Given instruction — Revise the entries below, replacing every occurrence of "GUI agent" with "GUI assistant" and leaving all other text unchanged.

## Start Given data

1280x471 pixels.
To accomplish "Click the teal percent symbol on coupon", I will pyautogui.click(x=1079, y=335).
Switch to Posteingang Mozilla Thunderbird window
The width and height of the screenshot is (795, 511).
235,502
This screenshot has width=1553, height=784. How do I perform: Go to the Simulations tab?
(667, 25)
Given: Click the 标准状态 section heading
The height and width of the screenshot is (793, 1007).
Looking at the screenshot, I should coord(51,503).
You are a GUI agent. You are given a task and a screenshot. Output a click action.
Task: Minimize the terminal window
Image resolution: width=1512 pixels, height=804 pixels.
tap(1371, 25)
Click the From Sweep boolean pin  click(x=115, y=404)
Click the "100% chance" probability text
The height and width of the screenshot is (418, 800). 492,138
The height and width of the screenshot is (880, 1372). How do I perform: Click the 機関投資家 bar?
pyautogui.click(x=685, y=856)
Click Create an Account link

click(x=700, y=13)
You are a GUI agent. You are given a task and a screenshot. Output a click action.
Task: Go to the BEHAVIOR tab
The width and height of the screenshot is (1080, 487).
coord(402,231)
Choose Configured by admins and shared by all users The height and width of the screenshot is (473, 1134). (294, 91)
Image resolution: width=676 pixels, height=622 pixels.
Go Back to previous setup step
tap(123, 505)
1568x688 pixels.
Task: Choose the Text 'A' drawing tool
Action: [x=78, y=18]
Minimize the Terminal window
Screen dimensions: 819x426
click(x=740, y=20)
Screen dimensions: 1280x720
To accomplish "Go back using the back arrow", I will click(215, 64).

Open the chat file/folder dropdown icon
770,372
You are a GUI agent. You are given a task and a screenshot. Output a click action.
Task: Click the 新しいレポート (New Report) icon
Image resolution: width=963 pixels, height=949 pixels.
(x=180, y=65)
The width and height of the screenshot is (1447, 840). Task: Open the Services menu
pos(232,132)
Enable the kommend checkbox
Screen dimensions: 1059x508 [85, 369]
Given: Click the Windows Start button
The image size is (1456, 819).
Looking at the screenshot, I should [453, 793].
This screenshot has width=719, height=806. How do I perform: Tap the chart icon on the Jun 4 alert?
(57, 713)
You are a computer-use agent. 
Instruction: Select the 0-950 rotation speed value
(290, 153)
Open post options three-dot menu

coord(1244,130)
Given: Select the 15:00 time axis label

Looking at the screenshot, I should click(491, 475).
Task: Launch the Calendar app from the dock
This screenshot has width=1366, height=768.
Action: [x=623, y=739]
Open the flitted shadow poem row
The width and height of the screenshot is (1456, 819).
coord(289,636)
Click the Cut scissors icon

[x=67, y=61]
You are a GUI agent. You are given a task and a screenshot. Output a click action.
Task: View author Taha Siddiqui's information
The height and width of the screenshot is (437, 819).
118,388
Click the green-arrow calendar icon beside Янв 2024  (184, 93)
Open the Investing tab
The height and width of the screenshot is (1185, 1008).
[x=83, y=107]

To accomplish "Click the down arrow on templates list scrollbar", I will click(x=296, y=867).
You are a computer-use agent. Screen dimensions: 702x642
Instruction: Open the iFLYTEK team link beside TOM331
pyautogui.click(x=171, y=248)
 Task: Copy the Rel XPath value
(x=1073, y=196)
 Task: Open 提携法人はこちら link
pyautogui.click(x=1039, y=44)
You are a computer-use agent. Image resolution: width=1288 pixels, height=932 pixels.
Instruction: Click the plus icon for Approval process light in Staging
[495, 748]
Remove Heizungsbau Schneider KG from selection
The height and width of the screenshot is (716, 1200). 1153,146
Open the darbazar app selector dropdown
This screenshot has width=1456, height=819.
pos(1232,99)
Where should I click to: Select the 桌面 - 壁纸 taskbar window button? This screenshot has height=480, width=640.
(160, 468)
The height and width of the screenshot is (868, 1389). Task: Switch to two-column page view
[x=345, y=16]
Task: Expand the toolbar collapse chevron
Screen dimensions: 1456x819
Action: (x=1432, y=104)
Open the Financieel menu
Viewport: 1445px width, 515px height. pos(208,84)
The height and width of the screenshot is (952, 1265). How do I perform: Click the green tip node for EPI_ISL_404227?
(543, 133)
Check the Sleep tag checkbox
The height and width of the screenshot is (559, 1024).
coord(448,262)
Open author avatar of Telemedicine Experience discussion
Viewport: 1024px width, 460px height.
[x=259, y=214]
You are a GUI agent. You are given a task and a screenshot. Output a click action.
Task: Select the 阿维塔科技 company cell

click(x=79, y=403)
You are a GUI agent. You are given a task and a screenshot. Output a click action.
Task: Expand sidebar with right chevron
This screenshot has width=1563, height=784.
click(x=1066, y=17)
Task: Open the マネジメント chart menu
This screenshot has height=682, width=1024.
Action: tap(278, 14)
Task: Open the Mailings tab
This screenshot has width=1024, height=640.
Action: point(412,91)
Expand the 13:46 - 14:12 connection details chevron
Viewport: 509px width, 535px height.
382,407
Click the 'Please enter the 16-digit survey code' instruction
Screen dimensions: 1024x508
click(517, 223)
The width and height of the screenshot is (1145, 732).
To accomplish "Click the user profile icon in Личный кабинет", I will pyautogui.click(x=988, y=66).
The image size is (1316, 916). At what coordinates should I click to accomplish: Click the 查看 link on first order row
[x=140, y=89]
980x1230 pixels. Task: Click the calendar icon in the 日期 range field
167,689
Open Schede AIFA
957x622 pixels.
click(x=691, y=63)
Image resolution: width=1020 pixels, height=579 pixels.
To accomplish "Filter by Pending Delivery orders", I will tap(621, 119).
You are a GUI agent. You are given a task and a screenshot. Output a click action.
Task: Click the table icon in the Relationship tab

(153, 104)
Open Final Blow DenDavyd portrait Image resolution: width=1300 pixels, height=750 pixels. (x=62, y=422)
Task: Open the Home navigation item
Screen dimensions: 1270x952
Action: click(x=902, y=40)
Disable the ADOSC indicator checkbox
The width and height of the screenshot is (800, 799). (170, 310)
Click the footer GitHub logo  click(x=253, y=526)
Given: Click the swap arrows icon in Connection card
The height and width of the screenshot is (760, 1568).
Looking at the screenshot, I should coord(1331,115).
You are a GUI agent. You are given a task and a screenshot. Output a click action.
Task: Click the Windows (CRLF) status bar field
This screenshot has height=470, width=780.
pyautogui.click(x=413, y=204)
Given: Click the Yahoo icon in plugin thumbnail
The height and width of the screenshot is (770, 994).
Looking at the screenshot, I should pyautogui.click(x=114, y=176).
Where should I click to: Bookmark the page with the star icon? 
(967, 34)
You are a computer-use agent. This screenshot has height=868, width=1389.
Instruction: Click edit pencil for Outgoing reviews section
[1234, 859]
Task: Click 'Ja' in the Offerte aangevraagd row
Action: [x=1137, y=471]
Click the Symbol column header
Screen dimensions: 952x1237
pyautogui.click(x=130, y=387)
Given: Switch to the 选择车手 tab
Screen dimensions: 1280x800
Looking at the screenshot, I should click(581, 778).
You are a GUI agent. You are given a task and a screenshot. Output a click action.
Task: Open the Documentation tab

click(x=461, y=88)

## End Given data

Solved problem —
1280x471 pixels.
To accomplish "Click the teal percent symbol on coupon", I will pyautogui.click(x=1079, y=335).
Switch to Posteingang Mozilla Thunderbird window
The width and height of the screenshot is (795, 511).
235,502
This screenshot has width=1553, height=784. How do I perform: Go to the Simulations tab?
(667, 25)
Given: Click the 标准状态 section heading
The height and width of the screenshot is (793, 1007).
Looking at the screenshot, I should coord(51,503).
You are a GUI assistant. You are given a task and a screenshot. Output a click action.
Task: Minimize the terminal window
Image resolution: width=1512 pixels, height=804 pixels.
tap(1371, 25)
Click the From Sweep boolean pin  click(x=115, y=404)
Click the "100% chance" probability text
The height and width of the screenshot is (418, 800). 492,138
The height and width of the screenshot is (880, 1372). How do I perform: Click the 機関投資家 bar?
pyautogui.click(x=685, y=856)
Click Create an Account link

click(x=700, y=13)
You are a GUI assistant. You are given a task and a screenshot. Output a click action.
Task: Go to the BEHAVIOR tab
The width and height of the screenshot is (1080, 487).
coord(402,231)
Choose Configured by admins and shared by all users The height and width of the screenshot is (473, 1134). (294, 91)
Image resolution: width=676 pixels, height=622 pixels.
Go Back to previous setup step
tap(123, 505)
1568x688 pixels.
Task: Choose the Text 'A' drawing tool
Action: [x=78, y=18]
Minimize the Terminal window
Screen dimensions: 819x426
click(x=740, y=20)
Screen dimensions: 1280x720
To accomplish "Go back using the back arrow", I will click(215, 64).

Open the chat file/folder dropdown icon
770,372
You are a GUI assistant. You are given a task and a screenshot. Output a click action.
Task: Click the 新しいレポート (New Report) icon
Image resolution: width=963 pixels, height=949 pixels.
(x=180, y=65)
The width and height of the screenshot is (1447, 840). Task: Open the Services menu
pos(232,132)
Enable the kommend checkbox
Screen dimensions: 1059x508 [85, 369]
Given: Click the Windows Start button
The image size is (1456, 819).
Looking at the screenshot, I should [453, 793].
This screenshot has width=719, height=806. How do I perform: Tap the chart icon on the Jun 4 alert?
(57, 713)
You are a computer-use agent. 
Instruction: Select the 0-950 rotation speed value
(290, 153)
Open post options three-dot menu

coord(1244,130)
Given: Select the 15:00 time axis label

Looking at the screenshot, I should click(491, 475).
Task: Launch the Calendar app from the dock
This screenshot has width=1366, height=768.
Action: [x=623, y=739]
Open the flitted shadow poem row
The width and height of the screenshot is (1456, 819).
coord(289,636)
Click the Cut scissors icon

[x=67, y=61]
You are a GUI assistant. You are given a task and a screenshot. Output a click action.
Task: View author Taha Siddiqui's information
The height and width of the screenshot is (437, 819).
118,388
Click the green-arrow calendar icon beside Янв 2024  (184, 93)
Open the Investing tab
The height and width of the screenshot is (1185, 1008).
[x=83, y=107]

To accomplish "Click the down arrow on templates list scrollbar", I will click(x=296, y=867).
You are a computer-use agent. Screen dimensions: 702x642
Instruction: Open the iFLYTEK team link beside TOM331
pyautogui.click(x=171, y=248)
 Task: Copy the Rel XPath value
(x=1073, y=196)
 Task: Open 提携法人はこちら link
pyautogui.click(x=1039, y=44)
You are a computer-use agent. Image resolution: width=1288 pixels, height=932 pixels.
Instruction: Click the plus icon for Approval process light in Staging
[495, 748]
Remove Heizungsbau Schneider KG from selection
The height and width of the screenshot is (716, 1200). 1153,146
Open the darbazar app selector dropdown
This screenshot has width=1456, height=819.
pos(1232,99)
Where should I click to: Select the 桌面 - 壁纸 taskbar window button? This screenshot has height=480, width=640.
(160, 468)
The height and width of the screenshot is (868, 1389). Task: Switch to two-column page view
[x=345, y=16]
Task: Expand the toolbar collapse chevron
Screen dimensions: 1456x819
Action: (x=1432, y=104)
Open the Financieel menu
Viewport: 1445px width, 515px height. pos(208,84)
The height and width of the screenshot is (952, 1265). How do I perform: Click the green tip node for EPI_ISL_404227?
(543, 133)
Check the Sleep tag checkbox
The height and width of the screenshot is (559, 1024).
coord(448,262)
Open author avatar of Telemedicine Experience discussion
Viewport: 1024px width, 460px height.
[x=259, y=214]
You are a GUI assistant. You are given a task and a screenshot. Output a click action.
Task: Select the 阿维塔科技 company cell

click(x=79, y=403)
You are a GUI assistant. You are given a task and a screenshot. Output a click action.
Task: Expand sidebar with right chevron
This screenshot has width=1563, height=784.
click(x=1066, y=17)
Task: Open the マネジメント chart menu
This screenshot has height=682, width=1024.
Action: tap(278, 14)
Task: Open the Mailings tab
This screenshot has width=1024, height=640.
Action: point(412,91)
Expand the 13:46 - 14:12 connection details chevron
Viewport: 509px width, 535px height.
382,407
Click the 'Please enter the 16-digit survey code' instruction
Screen dimensions: 1024x508
click(517, 223)
The width and height of the screenshot is (1145, 732).
To accomplish "Click the user profile icon in Личный кабинет", I will pyautogui.click(x=988, y=66).
The image size is (1316, 916). At what coordinates should I click to accomplish: Click the 查看 link on first order row
[x=140, y=89]
980x1230 pixels. Task: Click the calendar icon in the 日期 range field
167,689
Open Schede AIFA
957x622 pixels.
click(x=691, y=63)
Image resolution: width=1020 pixels, height=579 pixels.
To accomplish "Filter by Pending Delivery orders", I will tap(621, 119).
You are a GUI assistant. You are given a task and a screenshot. Output a click action.
Task: Click the table icon in the Relationship tab

(153, 104)
Open Final Blow DenDavyd portrait Image resolution: width=1300 pixels, height=750 pixels. (x=62, y=422)
Task: Open the Home navigation item
Screen dimensions: 1270x952
Action: click(x=902, y=40)
Disable the ADOSC indicator checkbox
The width and height of the screenshot is (800, 799). (170, 310)
Click the footer GitHub logo  click(x=253, y=526)
Given: Click the swap arrows icon in Connection card
The height and width of the screenshot is (760, 1568).
Looking at the screenshot, I should coord(1331,115).
You are a GUI assistant. You are given a task and a screenshot. Output a click action.
Task: Click the Windows (CRLF) status bar field
This screenshot has height=470, width=780.
pyautogui.click(x=413, y=204)
Given: Click the Yahoo icon in plugin thumbnail
The height and width of the screenshot is (770, 994).
Looking at the screenshot, I should pyautogui.click(x=114, y=176).
Where should I click to: Bookmark the page with the star icon? 
(967, 34)
You are a computer-use agent. This screenshot has height=868, width=1389.
Instruction: Click edit pencil for Outgoing reviews section
[1234, 859]
Task: Click 'Ja' in the Offerte aangevraagd row
Action: [x=1137, y=471]
Click the Symbol column header
Screen dimensions: 952x1237
pyautogui.click(x=130, y=387)
Given: Switch to the 选择车手 tab
Screen dimensions: 1280x800
Looking at the screenshot, I should click(581, 778).
You are a GUI assistant. You are given a task and a screenshot. Output a click action.
Task: Open the Documentation tab

click(x=461, y=88)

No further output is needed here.